November 21, 2013 - Reno, NV - NuLegacy Gold Corporation is pleased to announce that to accommodate demand it is increasing the size of its previously announced private placement (see news releases dated September 26, 2013 and November 12, 2013) from 10 million units to 12.5 million units at a price of $0.10 per unit for gross proceeds of up to $1,250,000.
Each Unit consists of one common share and one share purchase warrant, with each warrant entitling the holder thereof to purchase one additional common share of the Company for a period of 36 months, subject to acceleration, at a price of $0.15 during the first 18 months and $0.20 during the last 18 months.
The net proceeds will be used to finance the Company's continuing exploration program on its Iceberg gold project in Nevada, United States and for general corporate purposes. The Company may pay a finder's fee in connection with the financing in accordance with the policies of the TSX Venture Exchange.
NuLegacy Gold Corporation is a Nevada based exploration company focused on delineating the near-surface Iceberg oxide gold deposit on a 60 square km property in the heart of the Cortez trend of Nevada optioned from Barrick Gold Corporation. The Iceberg deposit has similar geology to that of Barrick Gold's on-going multi-million ounce Goldrush gold discovery.

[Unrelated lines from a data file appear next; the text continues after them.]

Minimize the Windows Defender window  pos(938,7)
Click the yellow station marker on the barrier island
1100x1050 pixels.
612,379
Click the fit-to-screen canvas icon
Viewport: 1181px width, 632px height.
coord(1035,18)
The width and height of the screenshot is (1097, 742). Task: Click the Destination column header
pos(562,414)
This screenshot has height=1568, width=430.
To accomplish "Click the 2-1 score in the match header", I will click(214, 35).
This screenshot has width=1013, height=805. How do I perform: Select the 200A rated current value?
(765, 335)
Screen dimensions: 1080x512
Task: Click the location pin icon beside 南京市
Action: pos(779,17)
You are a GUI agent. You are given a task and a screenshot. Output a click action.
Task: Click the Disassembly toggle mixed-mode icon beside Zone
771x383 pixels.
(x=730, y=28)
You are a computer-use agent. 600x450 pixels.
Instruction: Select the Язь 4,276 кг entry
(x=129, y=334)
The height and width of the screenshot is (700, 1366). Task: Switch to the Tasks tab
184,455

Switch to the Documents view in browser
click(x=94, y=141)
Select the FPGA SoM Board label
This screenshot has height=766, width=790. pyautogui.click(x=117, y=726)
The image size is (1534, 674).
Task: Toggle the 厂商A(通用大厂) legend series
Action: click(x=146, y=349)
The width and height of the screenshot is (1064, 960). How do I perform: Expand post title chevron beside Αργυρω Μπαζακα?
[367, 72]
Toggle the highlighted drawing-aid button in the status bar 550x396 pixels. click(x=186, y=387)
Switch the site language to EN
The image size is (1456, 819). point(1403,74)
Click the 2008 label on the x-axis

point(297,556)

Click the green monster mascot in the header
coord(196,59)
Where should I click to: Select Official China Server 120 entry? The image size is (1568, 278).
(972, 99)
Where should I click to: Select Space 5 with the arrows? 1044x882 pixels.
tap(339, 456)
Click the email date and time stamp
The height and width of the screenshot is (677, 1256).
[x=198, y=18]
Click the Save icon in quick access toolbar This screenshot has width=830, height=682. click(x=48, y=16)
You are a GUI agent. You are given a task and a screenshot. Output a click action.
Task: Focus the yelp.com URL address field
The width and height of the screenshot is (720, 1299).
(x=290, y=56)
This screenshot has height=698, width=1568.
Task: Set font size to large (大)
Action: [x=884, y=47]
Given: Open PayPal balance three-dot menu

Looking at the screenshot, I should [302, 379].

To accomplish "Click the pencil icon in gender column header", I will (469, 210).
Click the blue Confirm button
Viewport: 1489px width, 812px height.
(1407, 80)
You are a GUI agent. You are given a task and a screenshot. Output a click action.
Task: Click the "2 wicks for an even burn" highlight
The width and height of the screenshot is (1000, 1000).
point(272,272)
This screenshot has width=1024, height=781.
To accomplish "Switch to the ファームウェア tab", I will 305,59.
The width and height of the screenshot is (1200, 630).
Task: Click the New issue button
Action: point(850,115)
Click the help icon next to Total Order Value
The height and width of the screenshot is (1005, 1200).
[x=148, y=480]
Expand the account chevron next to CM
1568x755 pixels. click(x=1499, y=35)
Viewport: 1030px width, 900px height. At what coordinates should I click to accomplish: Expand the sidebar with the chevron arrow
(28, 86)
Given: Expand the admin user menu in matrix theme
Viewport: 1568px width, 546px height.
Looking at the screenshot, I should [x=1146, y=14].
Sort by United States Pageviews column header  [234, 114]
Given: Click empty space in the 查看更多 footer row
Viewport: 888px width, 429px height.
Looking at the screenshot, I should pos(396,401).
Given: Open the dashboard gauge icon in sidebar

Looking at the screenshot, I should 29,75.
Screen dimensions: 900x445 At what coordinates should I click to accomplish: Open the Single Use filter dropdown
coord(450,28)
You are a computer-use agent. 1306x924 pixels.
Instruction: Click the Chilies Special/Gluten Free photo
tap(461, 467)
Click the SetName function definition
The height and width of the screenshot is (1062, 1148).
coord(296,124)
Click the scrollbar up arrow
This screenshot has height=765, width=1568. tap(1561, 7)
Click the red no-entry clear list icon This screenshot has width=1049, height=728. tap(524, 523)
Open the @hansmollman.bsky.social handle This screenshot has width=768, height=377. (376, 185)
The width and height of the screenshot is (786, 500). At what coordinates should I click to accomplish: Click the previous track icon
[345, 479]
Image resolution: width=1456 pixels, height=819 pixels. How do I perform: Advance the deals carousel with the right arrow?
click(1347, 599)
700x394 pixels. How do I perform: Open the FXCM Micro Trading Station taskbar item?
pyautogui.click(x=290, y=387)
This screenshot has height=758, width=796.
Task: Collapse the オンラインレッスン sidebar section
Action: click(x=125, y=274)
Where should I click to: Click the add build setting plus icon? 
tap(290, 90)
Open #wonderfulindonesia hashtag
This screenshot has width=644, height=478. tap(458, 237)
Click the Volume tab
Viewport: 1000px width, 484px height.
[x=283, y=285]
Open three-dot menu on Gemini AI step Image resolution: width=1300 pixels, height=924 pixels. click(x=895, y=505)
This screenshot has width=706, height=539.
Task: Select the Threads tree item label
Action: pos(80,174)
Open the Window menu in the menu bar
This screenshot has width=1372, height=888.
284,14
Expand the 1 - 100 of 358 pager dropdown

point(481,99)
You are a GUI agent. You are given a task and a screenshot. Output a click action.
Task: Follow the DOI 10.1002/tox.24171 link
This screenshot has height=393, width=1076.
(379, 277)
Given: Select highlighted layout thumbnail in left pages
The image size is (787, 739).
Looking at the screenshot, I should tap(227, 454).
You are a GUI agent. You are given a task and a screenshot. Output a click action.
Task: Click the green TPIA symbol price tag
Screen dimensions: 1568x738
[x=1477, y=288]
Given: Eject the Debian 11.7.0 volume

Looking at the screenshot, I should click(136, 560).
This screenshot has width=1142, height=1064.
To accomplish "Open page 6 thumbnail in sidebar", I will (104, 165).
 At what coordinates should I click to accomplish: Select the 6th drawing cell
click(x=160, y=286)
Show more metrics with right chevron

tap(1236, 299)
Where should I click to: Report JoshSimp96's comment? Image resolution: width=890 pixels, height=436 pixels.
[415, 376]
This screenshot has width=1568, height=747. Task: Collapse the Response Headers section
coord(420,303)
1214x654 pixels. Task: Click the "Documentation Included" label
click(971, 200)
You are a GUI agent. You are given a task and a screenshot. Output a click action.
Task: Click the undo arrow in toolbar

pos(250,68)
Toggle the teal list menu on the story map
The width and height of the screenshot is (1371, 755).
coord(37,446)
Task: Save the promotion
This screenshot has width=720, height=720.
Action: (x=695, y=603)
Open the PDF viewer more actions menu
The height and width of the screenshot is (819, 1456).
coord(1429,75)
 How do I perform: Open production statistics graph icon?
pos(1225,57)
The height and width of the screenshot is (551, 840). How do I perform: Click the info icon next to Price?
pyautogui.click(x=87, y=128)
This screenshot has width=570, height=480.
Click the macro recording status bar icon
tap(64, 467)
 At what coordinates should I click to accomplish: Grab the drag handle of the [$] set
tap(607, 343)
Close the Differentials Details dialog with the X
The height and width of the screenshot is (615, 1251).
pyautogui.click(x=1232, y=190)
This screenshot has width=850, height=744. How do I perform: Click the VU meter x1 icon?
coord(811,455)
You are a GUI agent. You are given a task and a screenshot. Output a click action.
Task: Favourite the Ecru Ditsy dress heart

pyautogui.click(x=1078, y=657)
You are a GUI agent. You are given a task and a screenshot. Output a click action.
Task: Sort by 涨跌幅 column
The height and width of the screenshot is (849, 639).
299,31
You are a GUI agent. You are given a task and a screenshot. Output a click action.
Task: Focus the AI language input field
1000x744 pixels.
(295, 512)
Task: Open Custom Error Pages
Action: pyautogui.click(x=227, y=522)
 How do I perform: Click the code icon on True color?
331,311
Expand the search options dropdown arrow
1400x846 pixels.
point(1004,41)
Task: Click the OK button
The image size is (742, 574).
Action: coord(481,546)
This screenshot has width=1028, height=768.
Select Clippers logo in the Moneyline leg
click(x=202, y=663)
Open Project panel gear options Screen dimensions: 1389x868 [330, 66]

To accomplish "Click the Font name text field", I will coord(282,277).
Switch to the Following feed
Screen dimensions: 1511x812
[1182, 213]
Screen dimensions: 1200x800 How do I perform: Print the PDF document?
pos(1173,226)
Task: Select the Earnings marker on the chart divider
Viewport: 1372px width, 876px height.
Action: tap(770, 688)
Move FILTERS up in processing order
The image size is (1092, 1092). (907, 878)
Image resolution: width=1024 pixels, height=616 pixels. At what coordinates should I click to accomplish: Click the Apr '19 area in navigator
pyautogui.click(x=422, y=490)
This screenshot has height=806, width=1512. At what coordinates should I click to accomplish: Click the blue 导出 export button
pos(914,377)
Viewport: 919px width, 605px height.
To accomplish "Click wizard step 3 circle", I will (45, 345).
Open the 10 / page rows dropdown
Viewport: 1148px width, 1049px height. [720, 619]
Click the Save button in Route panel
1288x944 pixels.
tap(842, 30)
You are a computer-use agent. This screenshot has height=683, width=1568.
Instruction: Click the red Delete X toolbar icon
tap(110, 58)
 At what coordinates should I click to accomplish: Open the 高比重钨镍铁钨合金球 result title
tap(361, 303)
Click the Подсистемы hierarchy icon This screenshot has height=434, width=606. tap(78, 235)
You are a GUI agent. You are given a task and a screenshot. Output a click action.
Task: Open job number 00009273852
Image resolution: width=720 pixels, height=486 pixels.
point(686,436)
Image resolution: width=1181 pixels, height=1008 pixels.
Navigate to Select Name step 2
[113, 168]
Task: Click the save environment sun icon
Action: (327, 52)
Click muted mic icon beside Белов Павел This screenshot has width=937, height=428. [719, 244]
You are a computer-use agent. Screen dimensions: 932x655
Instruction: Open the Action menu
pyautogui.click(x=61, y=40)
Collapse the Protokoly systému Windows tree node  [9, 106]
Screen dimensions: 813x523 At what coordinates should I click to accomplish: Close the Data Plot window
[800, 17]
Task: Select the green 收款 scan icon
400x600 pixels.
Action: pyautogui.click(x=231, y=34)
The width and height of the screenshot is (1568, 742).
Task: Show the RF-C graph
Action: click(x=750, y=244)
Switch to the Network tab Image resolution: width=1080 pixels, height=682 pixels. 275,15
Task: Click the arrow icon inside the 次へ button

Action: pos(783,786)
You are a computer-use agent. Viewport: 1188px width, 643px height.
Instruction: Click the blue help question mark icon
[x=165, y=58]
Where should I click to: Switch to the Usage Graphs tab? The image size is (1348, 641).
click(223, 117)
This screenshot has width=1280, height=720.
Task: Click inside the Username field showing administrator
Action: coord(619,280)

ON BEHALF OF THE BOARD OF DIRECTORS OF NULEGACY GOLD CORPORATION
James E Anderson, Chief Executive Officer
For further information please phone 604-638-4959 or contact James Anderson at james@nuggold.com, Albert Matter at albert@nuggold.com or Roger Steininger, COO at roger@nuggold.com; or visit our website at www.nulegacygold.com
Neither the TSX Venture Exchange nor its Regulation Services Provider (as that term is defined in the policies of the TSX Venture Exchange) accepts responsibility for the adequacy or accuracy of this news release.
THIS NEWS RELEASE, REQUIRED BY APPLICABLE CANADIAN LAWS, IS NOT FOR DISTRIBUTION TO U.S. NEWS SERVICES OR FOR DISSEMINATION IN THE UNITED STATES, AND DOES NOT CONSTITUTE AN OFFER TO SELL SECURITIES AND THE COMPANY IS NOT SOLICITING AN OFFER TO BUY THE SECURITIES DESCRIBED HEREIN. THESE SECURITIES HAVE NOT BEEN REGISTERED UNDER THE UNITED STATES SECURITIES ACT OF 1933, AS AMENDED, OR ANY STATE SECURITIES LAWS, AND MAY NOT BE OFFERED OR SOLD IN THE UNITED STATES OR TO U.S. PERSONS UNLESS REGISTERED OR EXEMPT THEREFROM.